→ Material for this exercise
Segment Open

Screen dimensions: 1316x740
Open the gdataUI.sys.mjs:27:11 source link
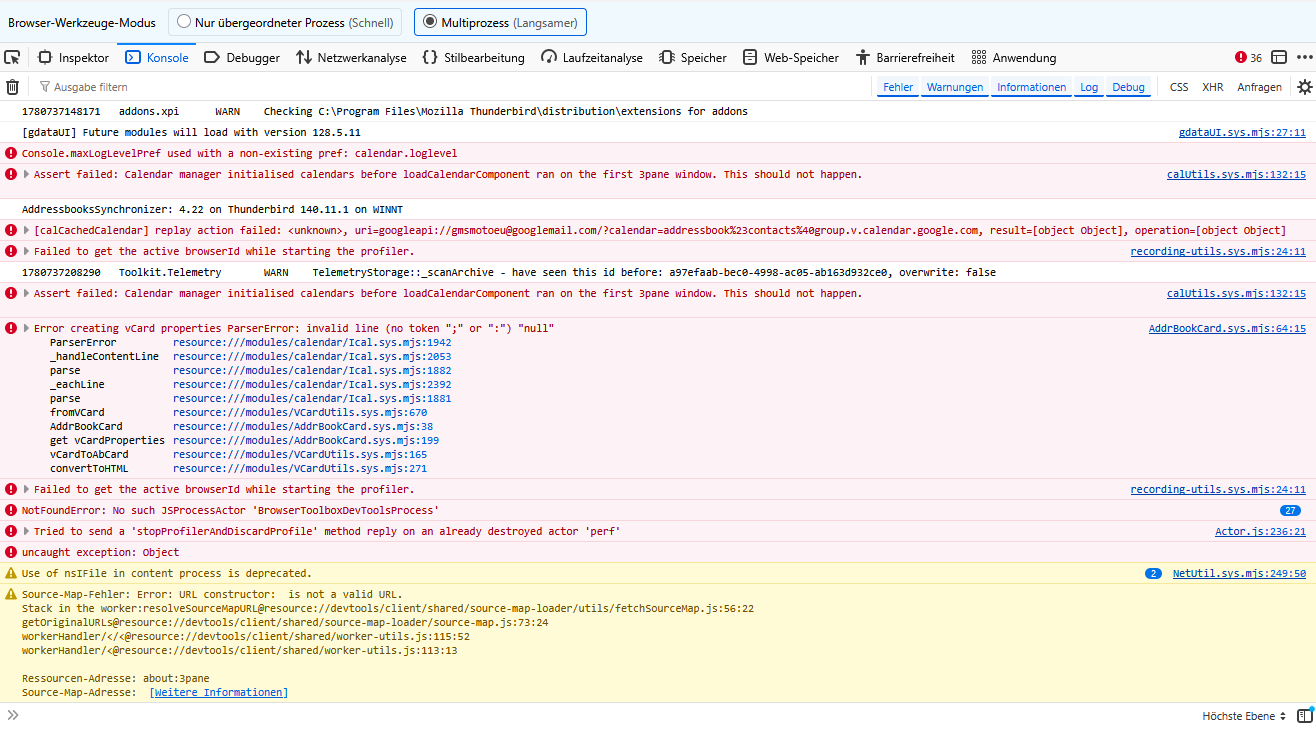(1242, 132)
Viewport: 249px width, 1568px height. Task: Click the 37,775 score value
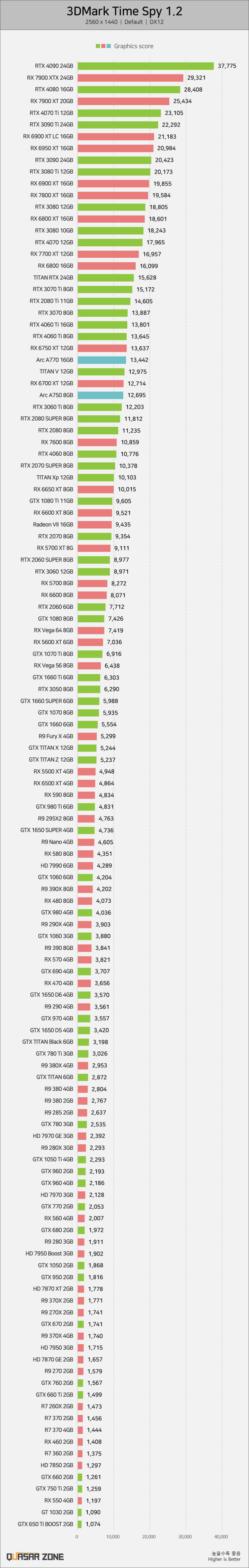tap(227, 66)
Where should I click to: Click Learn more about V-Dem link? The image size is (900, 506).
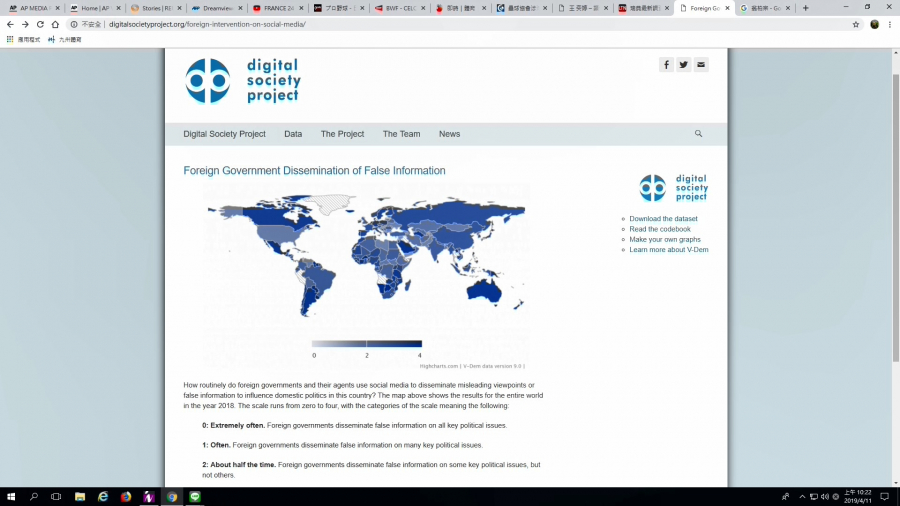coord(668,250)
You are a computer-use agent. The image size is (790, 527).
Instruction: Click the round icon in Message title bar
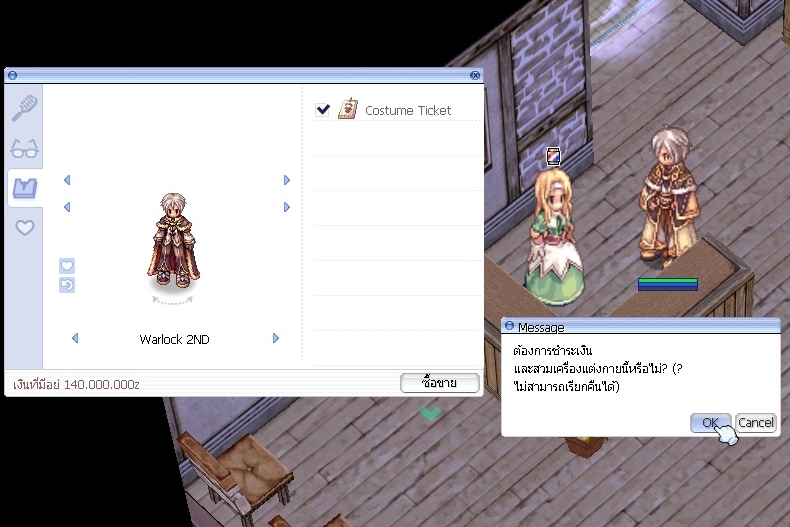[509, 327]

Segment Closed
Segment Open

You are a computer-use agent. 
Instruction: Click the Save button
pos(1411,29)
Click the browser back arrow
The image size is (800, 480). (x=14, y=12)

Segment Closed
Segment Open

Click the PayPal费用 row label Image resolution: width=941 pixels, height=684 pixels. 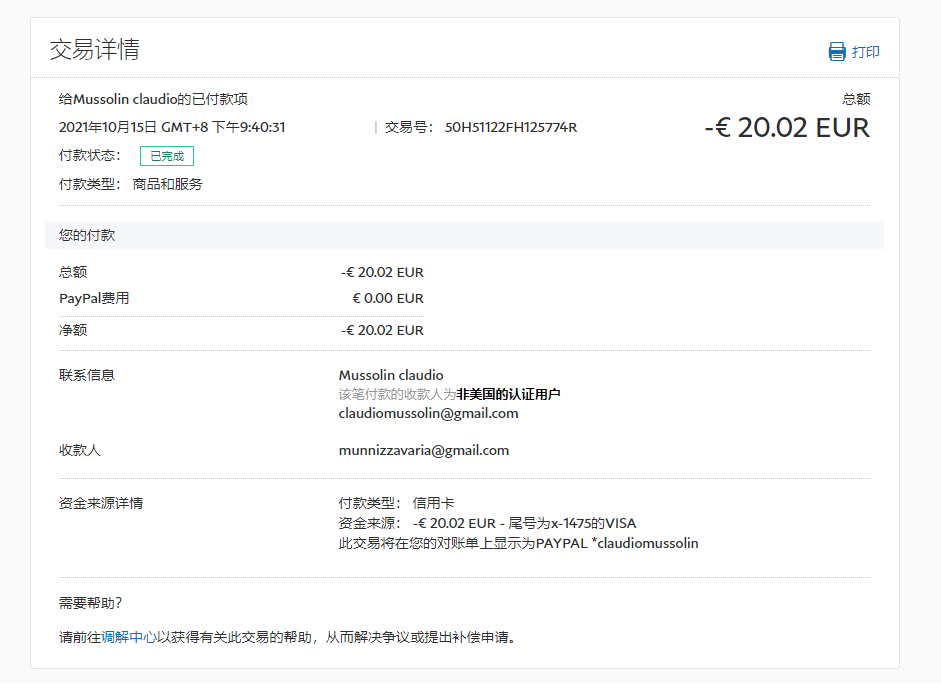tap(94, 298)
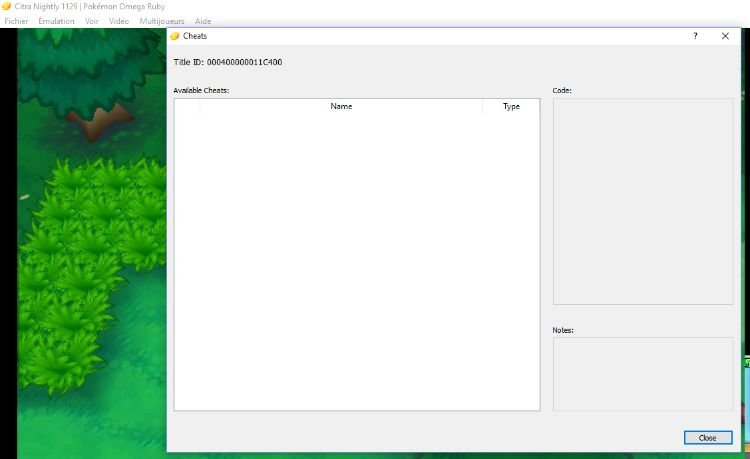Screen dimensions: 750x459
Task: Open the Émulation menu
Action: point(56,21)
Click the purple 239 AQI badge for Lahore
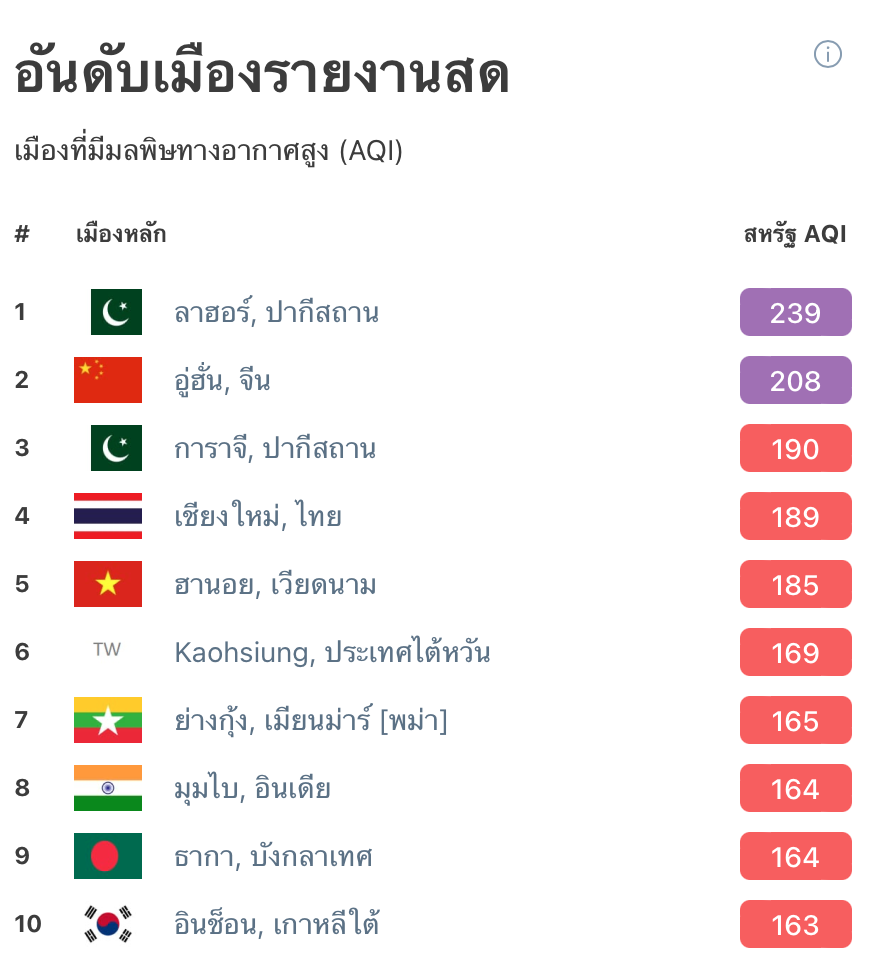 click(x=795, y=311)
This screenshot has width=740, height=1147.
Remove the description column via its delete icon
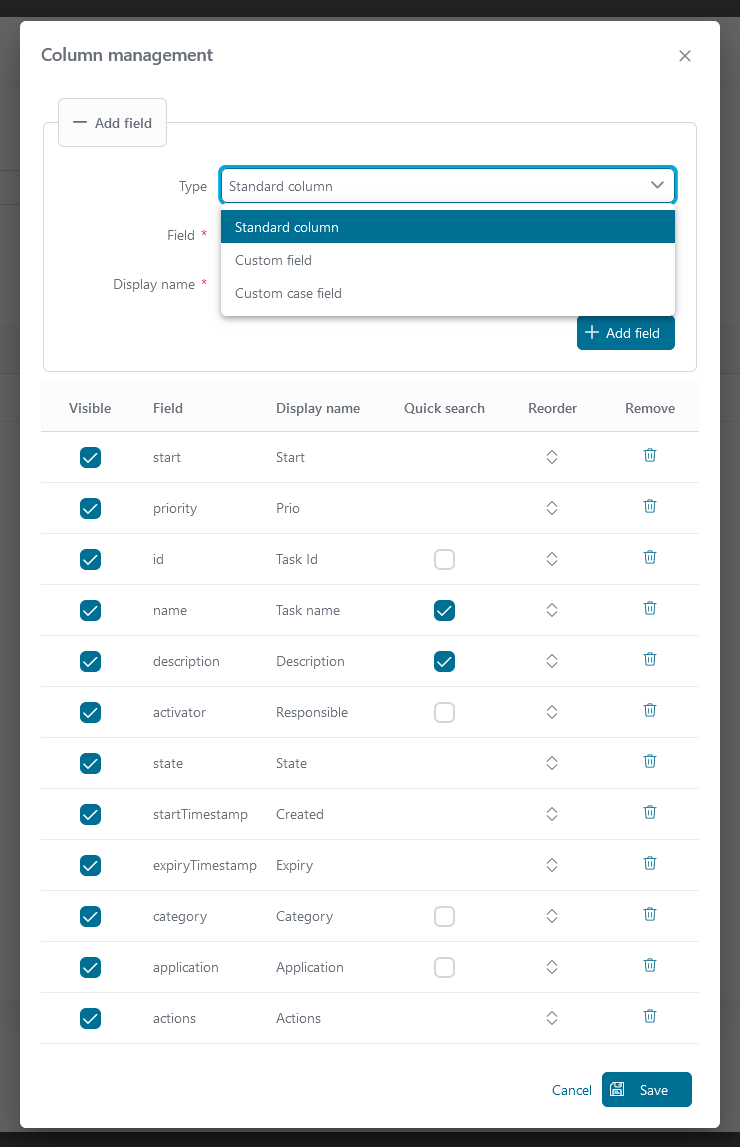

Segment Closed

→ Task directions
"computer" is the string to look for; please copy every line of the records above where it appears.

→ Response area
You are a computer-use agent. The image size is (790, 527).
You are a computer-use agent. 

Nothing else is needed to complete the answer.